[Saved entries]
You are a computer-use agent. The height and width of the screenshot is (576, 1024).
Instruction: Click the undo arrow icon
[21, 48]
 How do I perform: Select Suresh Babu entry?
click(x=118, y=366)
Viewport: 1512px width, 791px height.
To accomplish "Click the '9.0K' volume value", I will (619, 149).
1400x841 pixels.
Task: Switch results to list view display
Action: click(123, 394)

• **WORK ORDER**:
Copy each entry exactly. Omit none.

• **RESULT OF THIS EXERCISE**:
You are a computer-use agent. The height and width of the screenshot is (576, 1024).
Instruction: Click the undo arrow icon
[21, 48]
 How do I perform: Select Suresh Babu entry?
click(x=118, y=366)
Viewport: 1512px width, 791px height.
To accomplish "Click the '9.0K' volume value", I will (619, 149).
1400x841 pixels.
Task: Switch results to list view display
Action: click(123, 394)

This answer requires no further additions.